> PROBLEM:
Please echo, word for word, the records from the line containing "15) label: transfer" up to and including the line containing "30, 21, 36)", and give nothing else.

------

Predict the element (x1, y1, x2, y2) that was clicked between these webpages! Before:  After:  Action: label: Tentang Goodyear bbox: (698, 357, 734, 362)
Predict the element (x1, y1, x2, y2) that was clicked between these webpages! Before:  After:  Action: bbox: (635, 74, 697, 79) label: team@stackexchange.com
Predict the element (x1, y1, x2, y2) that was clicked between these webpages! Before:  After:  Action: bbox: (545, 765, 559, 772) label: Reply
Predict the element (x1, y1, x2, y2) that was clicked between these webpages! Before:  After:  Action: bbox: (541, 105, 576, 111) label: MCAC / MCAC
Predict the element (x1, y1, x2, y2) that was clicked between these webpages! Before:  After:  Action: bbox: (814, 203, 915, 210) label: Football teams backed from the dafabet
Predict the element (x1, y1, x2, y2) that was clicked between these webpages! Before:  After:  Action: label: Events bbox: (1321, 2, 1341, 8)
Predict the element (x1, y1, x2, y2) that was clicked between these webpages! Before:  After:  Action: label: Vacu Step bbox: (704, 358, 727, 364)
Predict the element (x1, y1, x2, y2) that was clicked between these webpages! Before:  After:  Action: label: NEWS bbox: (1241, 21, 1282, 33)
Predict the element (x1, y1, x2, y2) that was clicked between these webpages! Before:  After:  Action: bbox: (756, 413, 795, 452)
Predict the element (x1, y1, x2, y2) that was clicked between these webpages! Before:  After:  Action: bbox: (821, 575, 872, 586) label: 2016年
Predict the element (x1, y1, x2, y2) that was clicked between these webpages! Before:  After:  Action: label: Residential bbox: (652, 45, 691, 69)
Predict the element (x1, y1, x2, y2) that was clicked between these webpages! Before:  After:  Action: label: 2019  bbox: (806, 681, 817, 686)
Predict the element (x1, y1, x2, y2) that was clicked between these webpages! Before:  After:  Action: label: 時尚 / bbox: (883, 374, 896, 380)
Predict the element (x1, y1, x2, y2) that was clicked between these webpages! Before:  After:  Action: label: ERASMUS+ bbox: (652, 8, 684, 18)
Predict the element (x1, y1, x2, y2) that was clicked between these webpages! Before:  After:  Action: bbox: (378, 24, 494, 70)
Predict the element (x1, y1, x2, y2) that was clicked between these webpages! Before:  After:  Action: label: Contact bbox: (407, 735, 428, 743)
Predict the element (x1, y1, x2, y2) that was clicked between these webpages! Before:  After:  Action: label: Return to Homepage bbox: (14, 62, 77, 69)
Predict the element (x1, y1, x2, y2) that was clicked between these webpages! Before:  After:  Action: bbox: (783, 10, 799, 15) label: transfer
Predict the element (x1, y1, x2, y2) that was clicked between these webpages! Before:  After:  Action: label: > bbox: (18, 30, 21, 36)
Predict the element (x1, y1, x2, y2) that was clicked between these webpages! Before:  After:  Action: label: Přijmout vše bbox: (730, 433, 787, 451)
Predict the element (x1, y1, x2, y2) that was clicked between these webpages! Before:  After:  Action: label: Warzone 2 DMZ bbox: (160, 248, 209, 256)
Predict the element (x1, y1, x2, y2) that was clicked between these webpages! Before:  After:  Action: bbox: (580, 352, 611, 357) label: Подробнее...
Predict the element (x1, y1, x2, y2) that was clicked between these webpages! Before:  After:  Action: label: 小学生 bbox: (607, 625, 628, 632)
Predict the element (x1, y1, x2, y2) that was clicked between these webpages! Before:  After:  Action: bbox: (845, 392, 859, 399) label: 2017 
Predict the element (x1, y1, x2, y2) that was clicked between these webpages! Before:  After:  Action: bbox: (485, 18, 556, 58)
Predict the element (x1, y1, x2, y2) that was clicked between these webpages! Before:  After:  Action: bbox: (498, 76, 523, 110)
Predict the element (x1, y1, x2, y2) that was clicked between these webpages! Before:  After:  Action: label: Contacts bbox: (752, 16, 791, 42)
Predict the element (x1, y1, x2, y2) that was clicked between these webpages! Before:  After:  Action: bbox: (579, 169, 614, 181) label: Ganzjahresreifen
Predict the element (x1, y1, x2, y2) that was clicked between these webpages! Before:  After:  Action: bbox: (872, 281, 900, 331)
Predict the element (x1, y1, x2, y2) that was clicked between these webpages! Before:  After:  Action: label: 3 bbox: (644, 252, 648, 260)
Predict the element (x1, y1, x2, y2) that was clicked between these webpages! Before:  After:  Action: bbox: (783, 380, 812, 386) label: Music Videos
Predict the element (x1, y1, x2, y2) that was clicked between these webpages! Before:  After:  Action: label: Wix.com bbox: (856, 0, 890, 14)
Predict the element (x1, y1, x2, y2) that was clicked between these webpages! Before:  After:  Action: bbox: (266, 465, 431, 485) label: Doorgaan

------

> SOLUTION TO THIS EXERCISE:
Predict the element (x1, y1, x2, y2) that was clicked between these webpages! Before:  After:  Action: bbox: (783, 10, 799, 15) label: transfer
Predict the element (x1, y1, x2, y2) that was clicked between these webpages! Before:  After:  Action: label: > bbox: (18, 30, 21, 36)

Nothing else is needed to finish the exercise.